* _EXERCISE PROMPT_
Locate the line that contains "Instruction: Open a" in the data that follows. Copy it and every subsequent line to the end, exactly, excluding pictures.

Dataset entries
____

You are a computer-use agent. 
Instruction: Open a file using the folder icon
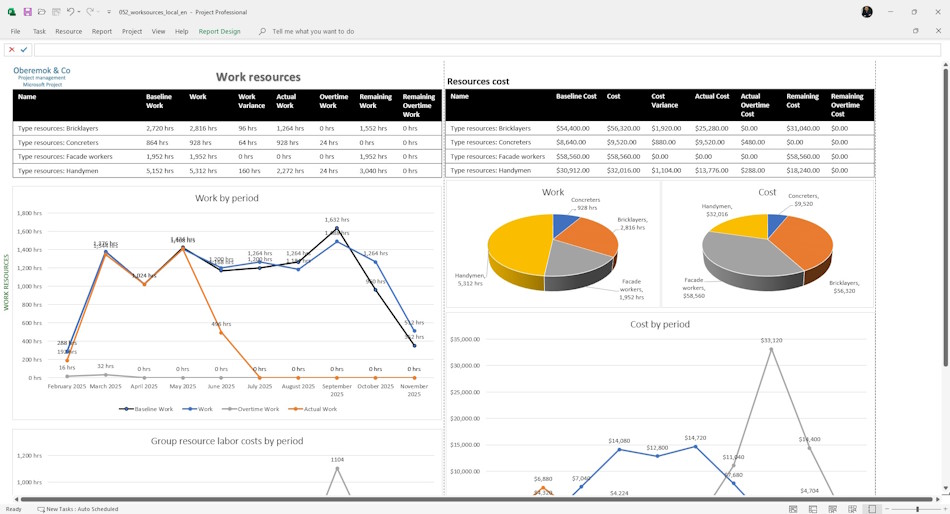(42, 12)
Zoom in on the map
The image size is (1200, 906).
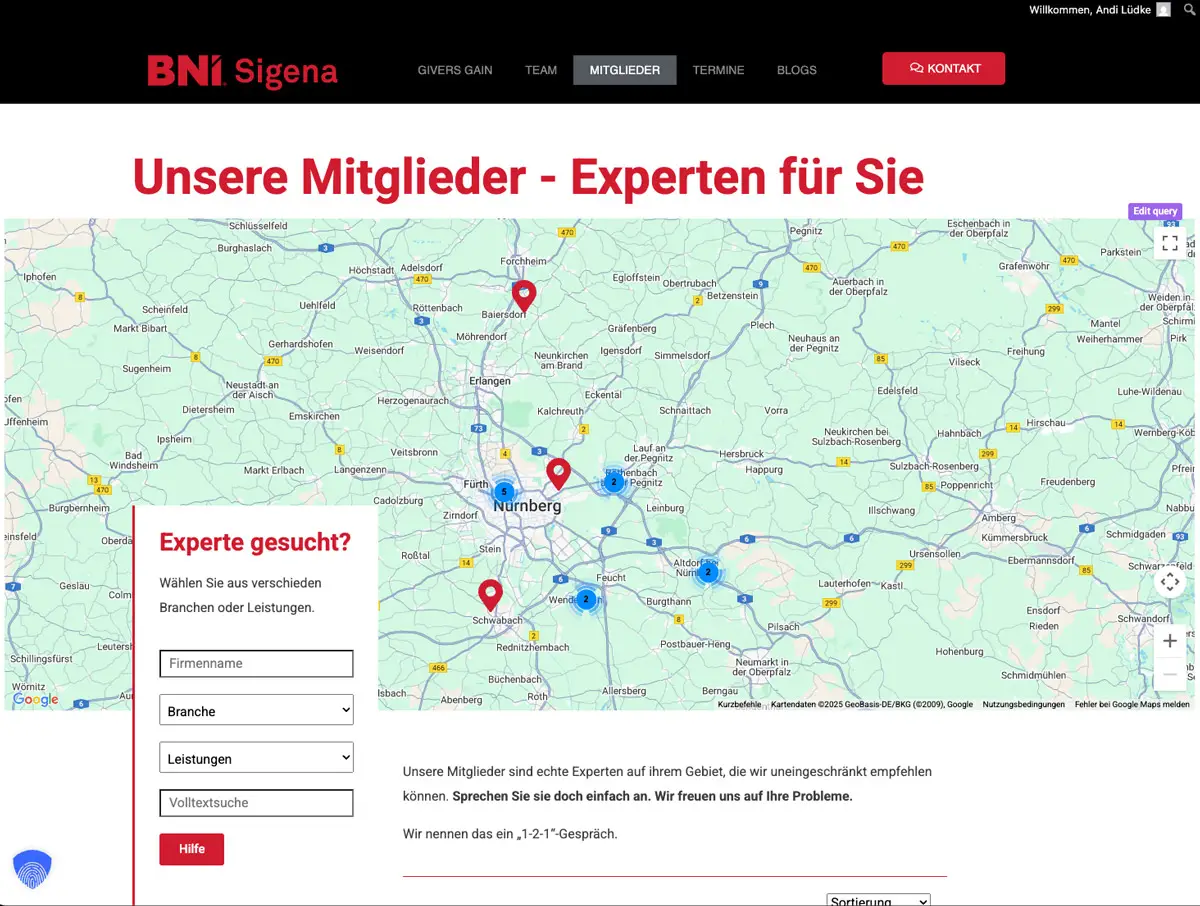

____

* _SOLVED EXERCISE_
Instruction: Open a file using the folder icon
(42, 12)
Zoom in on the map
The image size is (1200, 906).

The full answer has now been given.